Hanya pada calon yang sudah tenar dan beken di kota bandung, bahwa dia harus “ Kudu daek cape` , Naktak mundak, Upahan ku shodaqoh “, sebagai tebusan buat dia dari segala keadigungannya selama mengemban wewenang selama ini karena yag mungkin hal ini tidak terasa olehnya, kalau dikaji dari simpatik masyarakat dia itu kurang, walaupun banyak yang ngabring dan banyak pengikutnya mereka itu hanya menitipkan isi perut semata, soalnya eksen ke masyarakat kurang tampak hanya berbentuk pencitraan belaka, sehingga daya tarik dia itu tidak menambah pengaruh pada orang banyak, sedangkan pungsi mesin partai sebagai penggerak pemenangan harus bisa memiliki daya tarik ke masyarakat, dan inilah yang menjadi kunci pemenangan, maka hanya pada calon itu sendiri yang harus bisa memiliki daya tarik kepada masyarakat karena walaupun banyak partai yang mengusung ini bukan jaminan sebagai pemenang hanya keajaibanlah yang membuat dia jadi pemenang di pilwalkot bandung tahun 2018 ini. “Pungkasnya”

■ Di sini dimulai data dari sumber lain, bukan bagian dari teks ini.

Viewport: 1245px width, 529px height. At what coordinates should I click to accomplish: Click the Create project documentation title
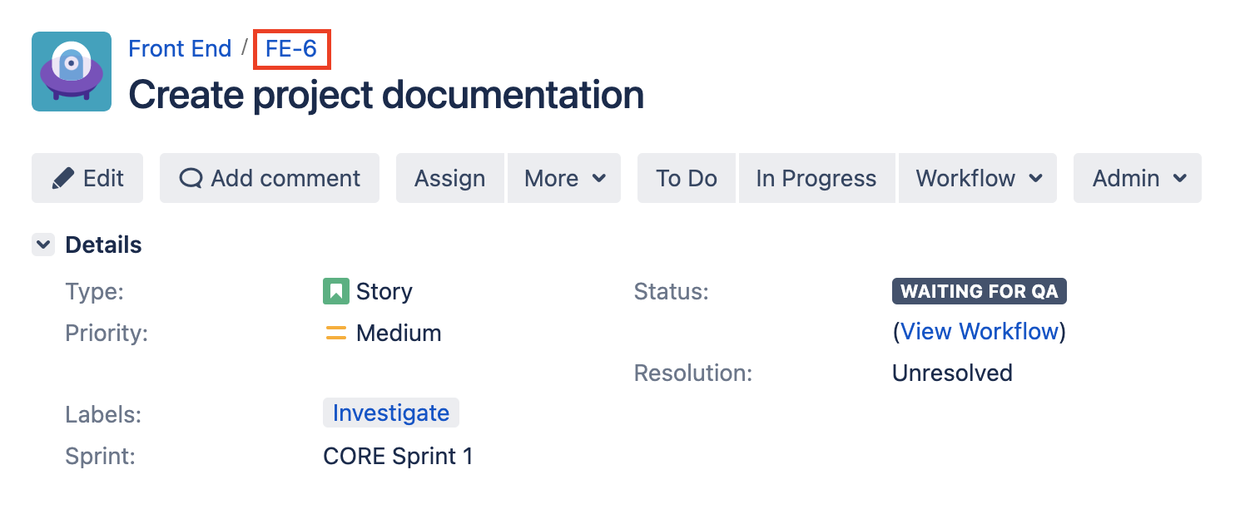[386, 95]
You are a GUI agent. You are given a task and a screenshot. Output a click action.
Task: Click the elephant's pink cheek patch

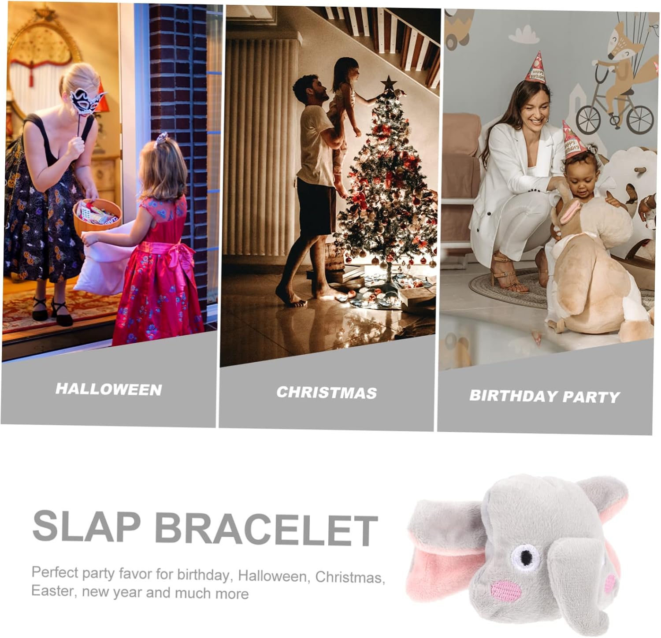[x=505, y=590]
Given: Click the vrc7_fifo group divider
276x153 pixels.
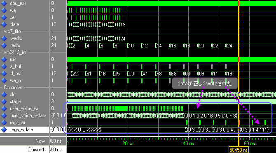Looking at the screenshot, I should point(12,31).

Terlihat pada calon walkot, ada yang bersikap terlalu digjaya walaupun belum jadi walikota maka hal ini akan menjadi bumerang terhadapnya, maka tim sukses yang benar adalah selain berkampanye maka dia pun harus bisa mengingatkan pula, apalagi dari beberapa teman dekat sebagai anak buahnya yang pernah kena marah dan bisa merasakan ketidak enakan sikapnya maka ini lebih berbahaya buat calon tersebut jelas harus ada orang yang mau menasehatinya, maka betul bahwa istilah sunda yang berbunyi Kudu daek cape` , Naktak mundak, Upahan ku shodaqoh inilah yang harus ia lakukan, jangan terlalu berharap pada keajaiban semata hal ini hanya Tuhan yang maha tahu.

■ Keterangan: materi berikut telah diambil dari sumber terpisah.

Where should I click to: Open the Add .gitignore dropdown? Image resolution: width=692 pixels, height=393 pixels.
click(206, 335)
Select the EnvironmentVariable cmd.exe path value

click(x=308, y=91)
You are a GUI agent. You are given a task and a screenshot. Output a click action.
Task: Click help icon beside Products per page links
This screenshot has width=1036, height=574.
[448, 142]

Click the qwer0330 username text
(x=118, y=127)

Ada salahsatu calon yang tersorot rapih dalam bersikap di kota bandung ini dan apik dalam kinerjanya menuai simpatik dan berkarisma pada lapisan masyarakat, hal inilah sebagai kecerdikan calon tersebut akan terangkat dan terpilih hanya pula tinggal penguatan dari mesin penggerak yaitu partai pengusung yang ahrus secara apik berkampanye jangan sampai menjatuhkan calon yang diusung, hal apapun akan selalu berubah pada hitungan detik sehingga dari para pihak harus berhati hati dan menjaga diri dari sikap kecerobohan apalagi ahlak, pengamanan kotak suara dan pengawalannya.

Pilgub Jabar sama halnya dengan pilwalkot bandung, yaitu dari 4 (empat) calon terjaring KPU Jabar dan semuanya mengumbar keberanian dan melakukan hal yang terbaik buat wilayahnya, dua calon yang sudah terlihat kinerjanya bahkan dia merasa sukses dalam kepemimpinannya, pertanyaannya adalah apakah betul masyarakat merasakan dengan prestasinya itu?

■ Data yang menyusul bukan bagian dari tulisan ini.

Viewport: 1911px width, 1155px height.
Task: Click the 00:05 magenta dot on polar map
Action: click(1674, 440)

Budaya yang kini sudah berubah di tatar sunda, dulu masyarakat jawa barat yang terlihat hijau, bersih, sejuk dan indah dirasa karena mereka itu menjaga dan menghormati budaya sunda, tapi kini jawa barat tiap kotanya sudah terasa panas dan penat dengan pembnagunan infra struktur dengan dalih pengembangan wilayah yang menyesuaikan kemajuan kota untuk menuju “ SMART CITTY” tetapi hal ini tidak mengindahkan budaya sunda yang sebenarnya, hanya pemerintah memperhatikan keseniannya saja sehingga biaya begitu besar hanya untuk mengembangkan seni sunda dengan memberikan judul seni budaya sunda, padahal kalau kita rasakan ini hanya keseniannya saja, sedangkan pemaknaan BUDAYA tidak pernah pemerintah menyinggungnya.

Jangan salah artikan Makna Budaya, karena budaya itu mencakup agama dan prilaku masyarakat sehari hari, dari mulai pagi bangun tidur terus beraktifitas hingga malam tidur lagi, bayangkan budaya sunda yang diterapkan orang tua dulu beliau ketika bangun pagi dari tidurnya langsung berdoa untuk perlindungan dan kabaikan pada negara dan masyarakatnya dan beraktifitas/ berprilkau menyerupai dari doanya itu maka dari tuntunan ini akan terhindar dari orang orang yang jahat, kotornya lingkungan dan banjir dimana mana yang mengakibatkan terganggunya pertumbuhan ekonomi masyarakat, ini yang namanya budaya.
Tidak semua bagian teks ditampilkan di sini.